Reporting to the Chief Information Officer (CIO) as the Head of Cyber Defence, you will be responsible for enhancing the organisations cyber resilience to ensure information assets and business operations are safeguarded against modern threats. You will work with senior leaders across the business, and relevant third parties, in order to assess and communicate risk as well as directing the security effort.
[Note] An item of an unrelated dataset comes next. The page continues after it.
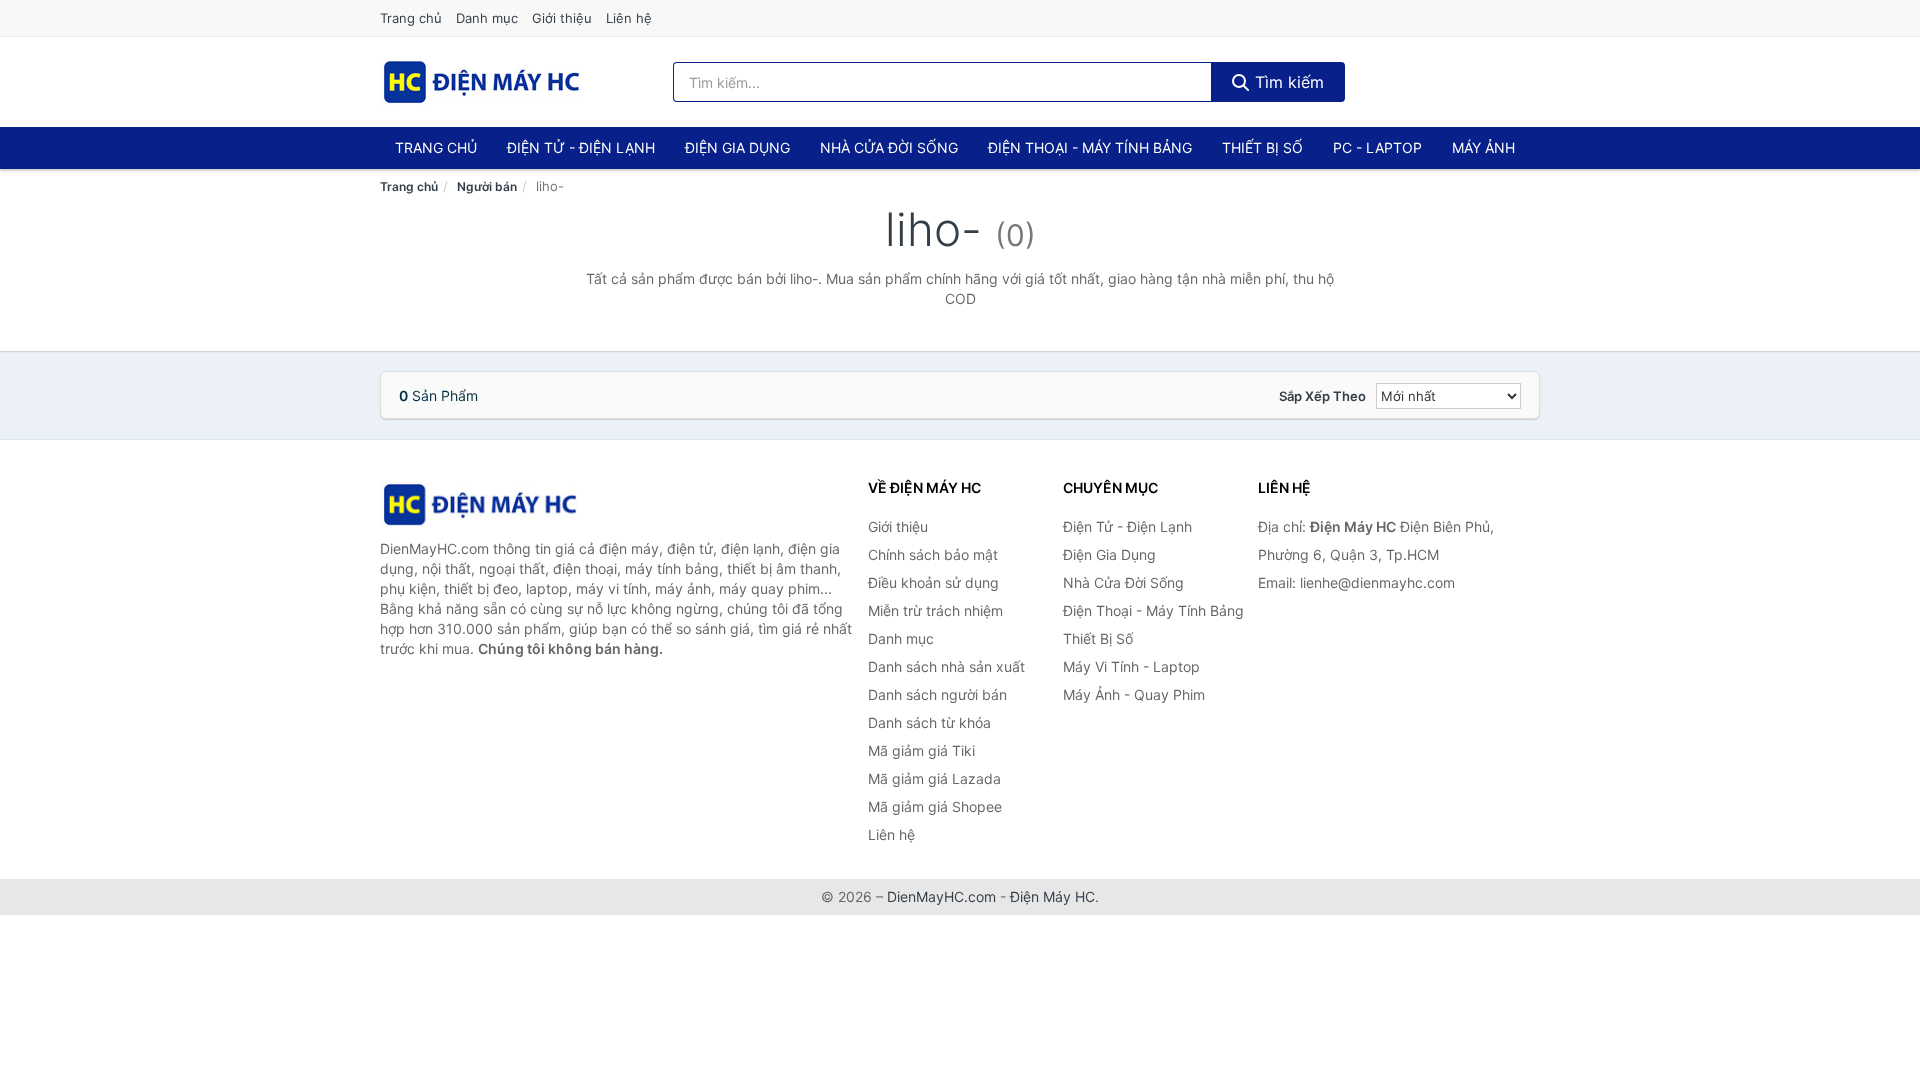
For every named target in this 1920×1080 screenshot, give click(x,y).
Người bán (487, 186)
The role should focus on elevating the security capability and awareness across people, process and technology, acting as a champion for the cyber security programme.
Role & Responsibilities
- Develop and implement an effective security strategy that focuses on cyber resilience.
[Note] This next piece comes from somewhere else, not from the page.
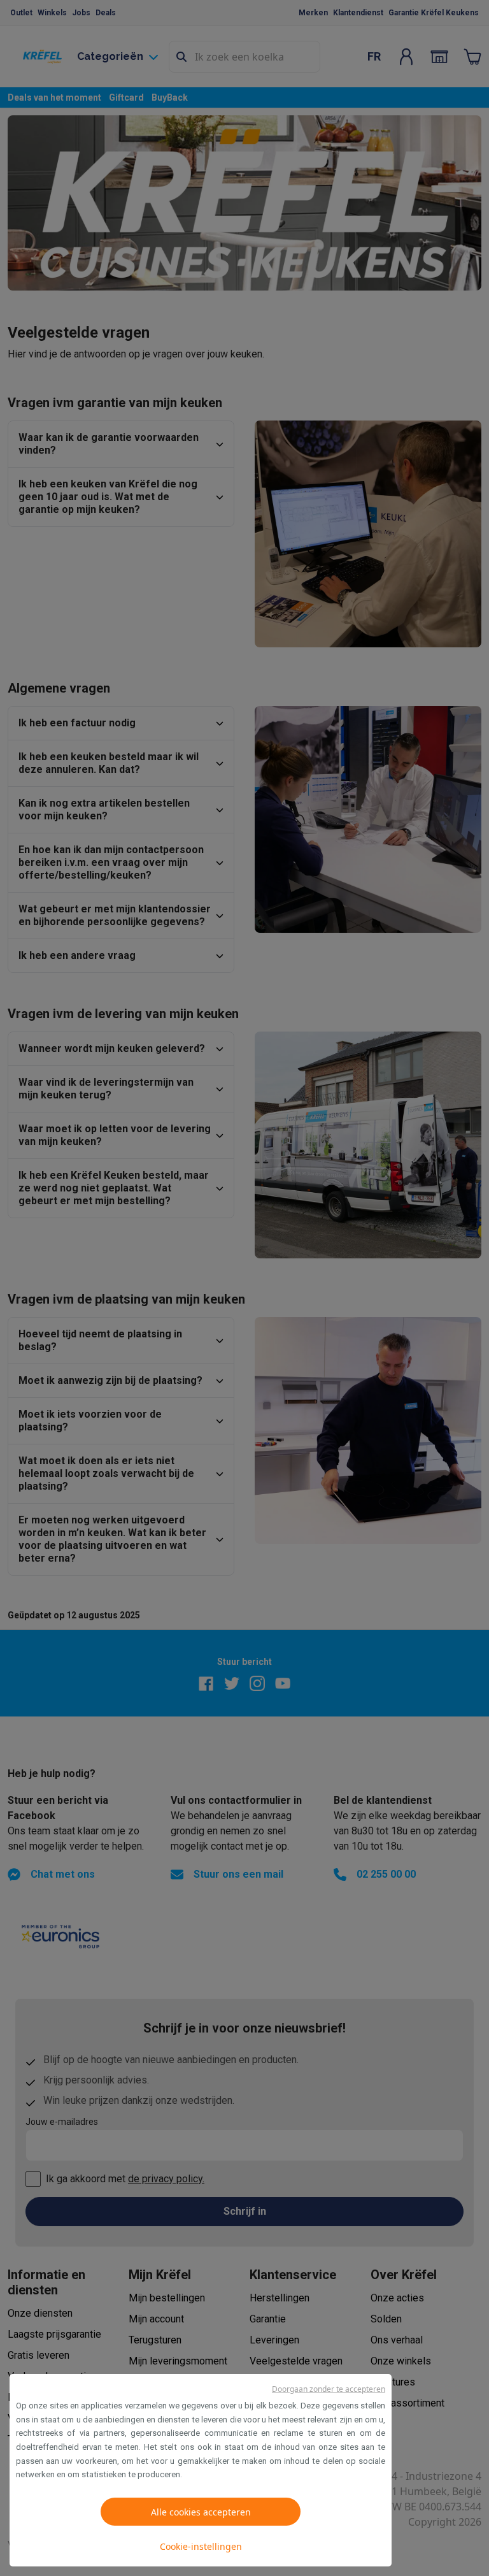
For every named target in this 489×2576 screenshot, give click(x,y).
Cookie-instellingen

- Build a cyber defence operations function and a team of skilled security professionals, both direct and in the business, that are proficient in security detection and response, as well as implementing key security controls.
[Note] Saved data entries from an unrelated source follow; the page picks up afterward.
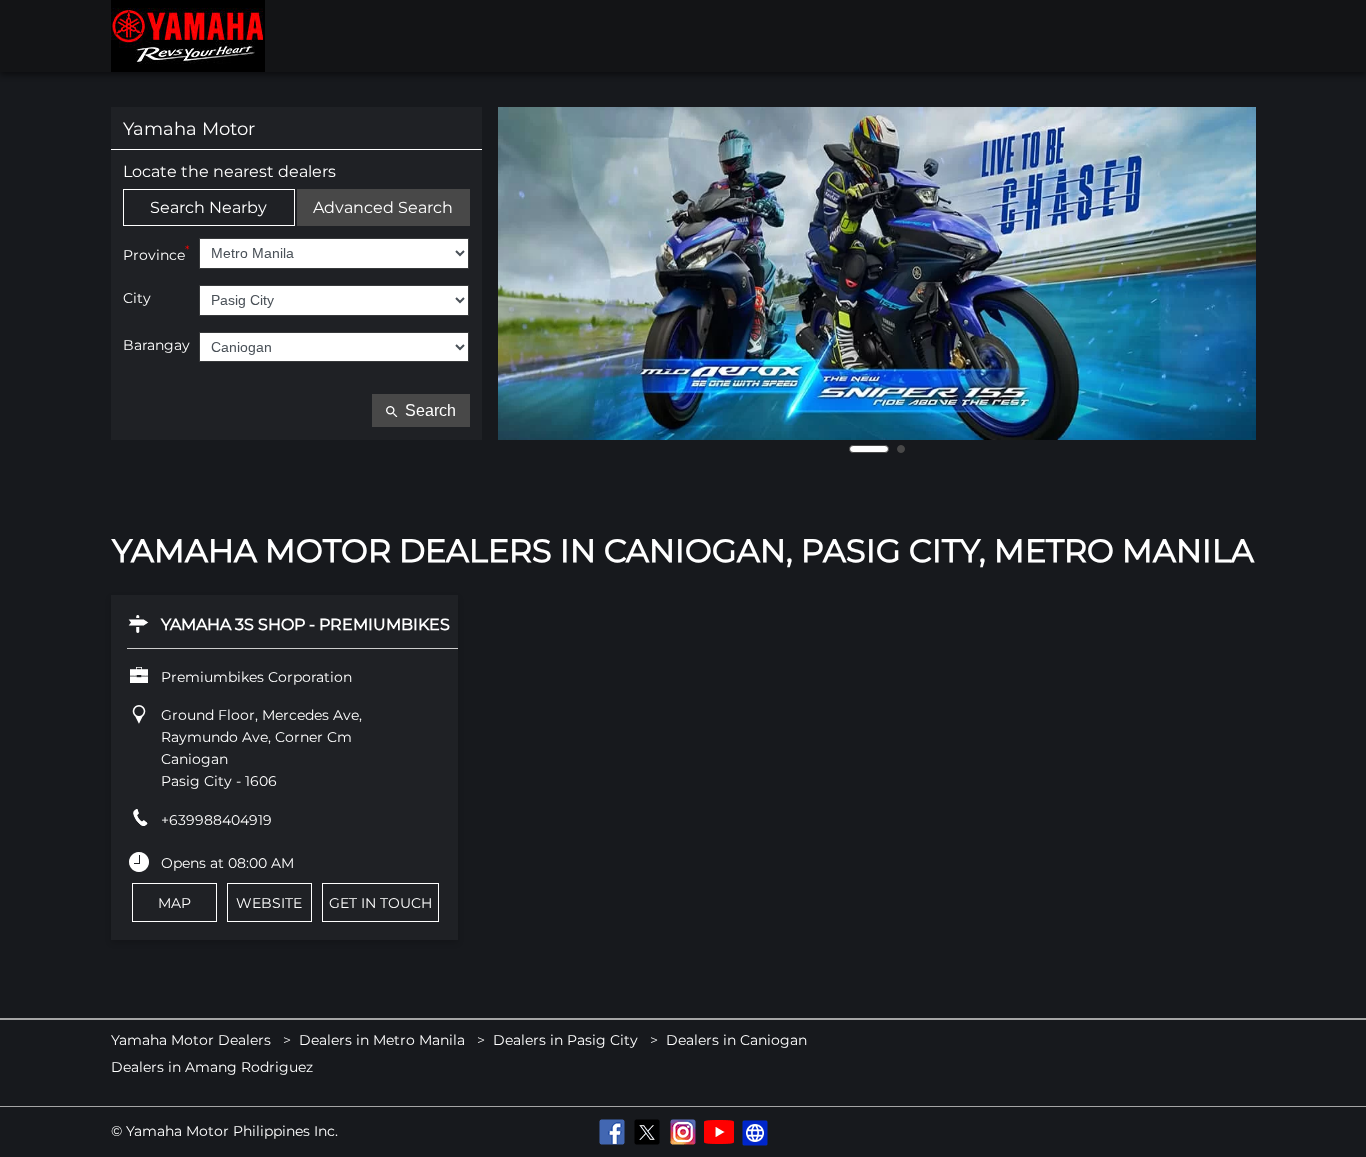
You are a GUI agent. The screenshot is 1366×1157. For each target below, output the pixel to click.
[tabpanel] (877, 273)
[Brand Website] (755, 1132)
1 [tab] (869, 449)
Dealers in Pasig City (565, 1040)
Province (156, 253)
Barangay (156, 345)
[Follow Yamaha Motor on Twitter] (647, 1132)
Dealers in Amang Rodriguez (212, 1067)
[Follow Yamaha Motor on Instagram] (683, 1132)
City (137, 298)
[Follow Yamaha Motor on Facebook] (611, 1132)
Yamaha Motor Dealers (193, 1040)
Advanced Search (383, 207)
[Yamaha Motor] (188, 36)
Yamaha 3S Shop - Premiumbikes (305, 624)
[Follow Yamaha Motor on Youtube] (719, 1132)
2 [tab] (901, 449)
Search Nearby (208, 207)
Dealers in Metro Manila (382, 1040)
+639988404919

- Ensure security is embedded in the business with ownership and accountability clearly defined
- Be the primary point of contact for threat response and ensuring the company is able to respond
- Implement security controls related to threat protection, detection, response and simulation.
- Champion the cyber security programme and foster a security-aware culture.
- Develop cyber security training strategies to enhance knowledge across all departments.
- Ensure continuous security improvement through research and development, as well as attending conferences, webinars and collaborating with external partners.
- Oversee and implement both offensive and defensive operations to ensure the organisation has the necessary capabilities in place to prevail against cyber-attacks.
- Prepare threat intelligence briefings and monitor the external environment to ensure relevant stakeholders are informed on required courses of action to protect the business.
- Partner with QARA to ensure governance, risk, compliance and regulatory standards are met.
- Ensure a baseline level of security proficiency and policy adherence across relevant departments.
Skills & Qualifications
- 10+ Years' experience working in the information security industry.
- In-depth knowledge of Microsoft Azure
- Knowledge and proficiency in both offensive and defensive security operations.
- Experience in driving strategy and improvement across the enterprise.
- Deep technical knowledge of adversarial tactics, techniques and procedures as well as required countermeasures to protect the business and communicate risk effectively.
- Relevant degree and/or certifications desired.